West Bay wants more police

Community concerns about violent crime in Grand Cayman’s West Bay district have not subsided, despite the sharp drop in serious crimes island-wide over the past 15 months.

Royal Cayman Islands Police statistics generally reflect lower crime rates in West Bay recently. However, the newly-appointed police commander for the district, Chief Inspector Angelique Howell admitted there is room for improvement.

Stuart Kernohan

West Bay MLA Capt. Eugene Ebanks tells RCIPS Commissioner Stuart Kernohan what hes looking for in terms of police service. Photo: Brent Fuller

Ms Howell told a group of 30-35 people at a public meeting Tuesday night that reports of domestic violence in West Bay from May 2006 to April 2007 went up 63 per cent when compared to May 2005 through April 2006. Incidents of threatening violence had also increased by 19 per cent during that time.

‘Ladies and gentlemen, we have a problem,’ Ms Howell said. ‘When you see somebody fighting, report it to the police. It’s not that you’re telling on someone, you’re just seeking assistance for that family.’

West Bayers spent much of the meeting urging Police Commissioner Stuart Kernohan to boost staffing levels at the district’s police station.

Residents used one recent incident as an example to help make their case for more uniformed police presence in West Bay.

The incident involved a fight between two women. It occurred 17 March on Reverend Blackman Road, which is near the police station on West Church St.

According to residents who spoke at the public meeting, an officer in the station at the time the fight happened looked out the door, saw the altercation, and went back into the building.

Darlene Owens-Elliot said she witnessed the officer going back into the station after the fight had broken out.

‘When the report was made to the police station, the officer there said ‘I can only call for help, because I’m the only one here at the police station,’ Ms Owens-Elliot said. ‘After the fight had been broken up, a police car…drove up, because the officer at the station had called for help.’

A police spokesperson said an RCIPS sergeant talked with a woman who came in to report abuse and threats at 11.30am that day. About a minute after the woman left the station, a fight broke out across the street.

The police report on the incident indicates officers had arrived on the scene of the fight within five minutes of the woman’s visit to the police station. The two women involved in the fight were arrested on suspicion of assault.

Commissioner Kernohan said there is always more than one officer assigned to the West Bay police station.

‘I review the 24-hour reports from each police district every day…and I can tell you explicitly that at no time have I ever seen just one officer posted to West Bay,’ Mr. Kernohan said. ‘It may well have been ‘I am the one manning the station, and I can’t leave the station.”

‘Police officers don’t sit in a police station. They are out patrolling the streets,’ the Commissioner said. ‘To keep officers inside the building doing nothing, waiting for somebody to come along and report a crime is not good policing.’

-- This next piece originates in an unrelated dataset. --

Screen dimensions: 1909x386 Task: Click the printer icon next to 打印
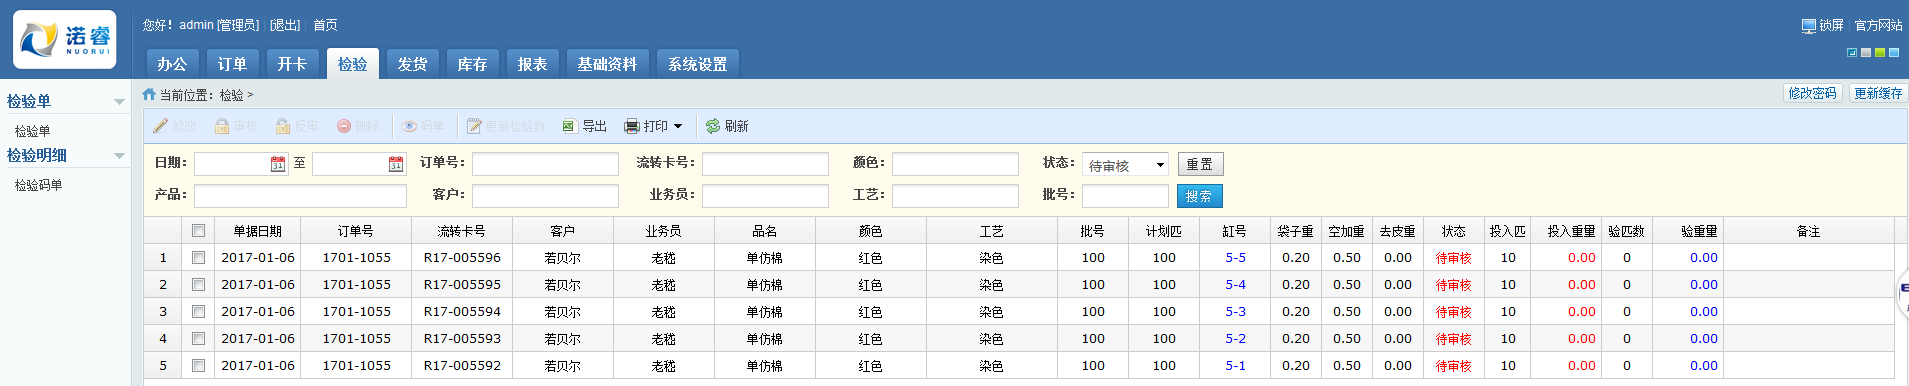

Chief Inspector Howell told the audience at Tuesday’s meeting that there are routinely four police officers, including a sergeant, assigned to that station on each shift. Police work in four, six-hour shifts each day.

Commissioner Kernohan said a 29 officers, including neighbourhood police officers and officers from the criminal investigations division, work out of West Bay.

Deputy Police Commissioner Anthony Ennis said he thought the March incident was due to a breakdown in communication between the officer at the West Bay station and members of the public. Mr. Ennis, who oversees RCIPS operations, said he agreed that police staffing in the district should be beefed up.

‘We have recognised that increased demand in West Bay requires more police officers,’ he said.

Mr. Ennis said police were also moving forward with plans to expand and renovate the West Bay police station to keep up with the demand.

The RCIPS’ first application to renovate the facility was turned down by the Central Planning Authority because of property set-back issues.

Mr. Ennis told the crowd at Tuesday’s meeting that those plans are now being reworked and additional property would have to be purchased next to the station site.